Why the big rush on new housing?
Re “Big push starts for 10,000 new units” (Local, Aug. 27) : I’m a fan of Mayor Kevin Johnson; he’s done a great job.
But I can’t see why he and the City Council are pushing so hard and fast for 10,000 homes/units downtown.
We’re in a drought. I say put it on hold for now. Let’s see what goes with the drought. Securing better water storage is key to this process. One really has to look at the total parts of the equation before making a bold, can’t-turn-back decision.
Never miss a local story.
David Brannan, Citrus Heights
It’s not misplaced compassion
Re “The fine print of assisted suicide” (Insight, Aug. 26): Marcos Breton wrote about the “misplaced compassion” of Senate Bill 128, the right-to-die bill in the Legislature.
His diatribe ignored the people whom the bill targets. Had Breton talked to dying patients like Brittany Maynard, who fled to Oregon to escape an excruciatingly painful death, or to her family, he’d understand this bill’s intent is hardly misplaced.
Only a small number of dying patients will qualify and actually use SB 128, which allows them to die on their terms – not a doctor’s, not a religion’s, nor anyone else’s terms. Oregon’s right-to-die law works and its compassion for the dying has not been misplaced.
Dev Berger, Sacramento
New Field Poll inspires hope
Re “More favor Medi-Cal for unauthorized immigrants” (Page 1A, Aug. 26): The voices of our undocumented friends, family members and neighbors are being lifted up across the state, and Californians as a whole are clearly turning a page toward acceptance and inclusion for all.
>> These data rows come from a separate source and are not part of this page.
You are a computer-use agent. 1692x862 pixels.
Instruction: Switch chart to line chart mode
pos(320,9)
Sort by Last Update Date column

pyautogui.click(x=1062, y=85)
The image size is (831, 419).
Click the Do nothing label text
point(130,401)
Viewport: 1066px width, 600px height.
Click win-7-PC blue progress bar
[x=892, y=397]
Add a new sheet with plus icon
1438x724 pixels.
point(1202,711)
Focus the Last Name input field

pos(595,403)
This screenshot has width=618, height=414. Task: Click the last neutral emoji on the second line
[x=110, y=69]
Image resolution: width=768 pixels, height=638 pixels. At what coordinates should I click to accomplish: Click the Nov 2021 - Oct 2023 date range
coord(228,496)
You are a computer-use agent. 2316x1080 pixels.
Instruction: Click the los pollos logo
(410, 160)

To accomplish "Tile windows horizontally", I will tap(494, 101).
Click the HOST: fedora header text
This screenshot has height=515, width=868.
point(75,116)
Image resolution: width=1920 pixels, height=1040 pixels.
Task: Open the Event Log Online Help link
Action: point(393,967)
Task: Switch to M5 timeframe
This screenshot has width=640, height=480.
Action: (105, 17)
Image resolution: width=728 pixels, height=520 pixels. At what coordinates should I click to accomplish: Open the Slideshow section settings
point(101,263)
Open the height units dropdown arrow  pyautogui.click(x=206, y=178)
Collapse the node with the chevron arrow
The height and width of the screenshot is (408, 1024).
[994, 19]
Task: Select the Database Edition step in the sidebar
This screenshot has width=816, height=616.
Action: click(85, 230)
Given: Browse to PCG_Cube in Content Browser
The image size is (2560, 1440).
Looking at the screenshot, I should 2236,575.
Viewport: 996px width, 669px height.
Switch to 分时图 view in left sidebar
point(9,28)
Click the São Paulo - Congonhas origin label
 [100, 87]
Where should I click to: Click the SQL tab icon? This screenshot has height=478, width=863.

It’s no coincidence that in the months following a new report showing undocumented Californians contribute $3.2 billion to the economy, more Californians support health care for all.
So while last week’s encouraging Field Poll findings give us plenty of hope, we still have a long way to go. We will continue to blaze new trails so that all Californians have access to quality, affordable health care – regardless of immigration status.
Health care is a basic human right.
Daniel Zingale, Sacramento
Additional costs for immigrants
How much of our taxes are used to support Medi-Cal?
More than 12 million Californians, or about 33 percent of our population, are on Medi-Cal. Medi-Cal costs in California are about $86 billion a year. There are about 12 million illegal immigrants in the U.S. and about 2.5 million are in California.
Are we in favor of adding 20 percent to our Medi-Cal costs? How much will that raise my personal taxes? Why do we want to give dishonest foreigners more incentives to come here illegally?
James R. Davis, Sacramento
No quality therapy available
Re “How many more must die before we see the light?” (Editorials, Aug. 28): There was a documented history of a personality disorder or mental illness involving anger issues with Vester Lee Flanagan, the killer of two innocents. Did anyone bother to intervene to help this man avoid expressing rage in the worst possible way? I doubt it.
Currently, the insurance industry reimburses psychotherapists at such a low rate that it is close to impossible to find quality therapy without paying cash, and few can afford it. As long as quality mental health treatment is only available to the wealthy, we should expect more pernicious acts of rage to be brought down upon our society.
Mark Collen, Sacramento
When gun control will happen
I will tell you when we will get common-sense gun control. When some mentally unstable person shoots his way into Congress or the NRA headquarters and murders some politicians or NRA personnel, then and only then will we get gun control on the books.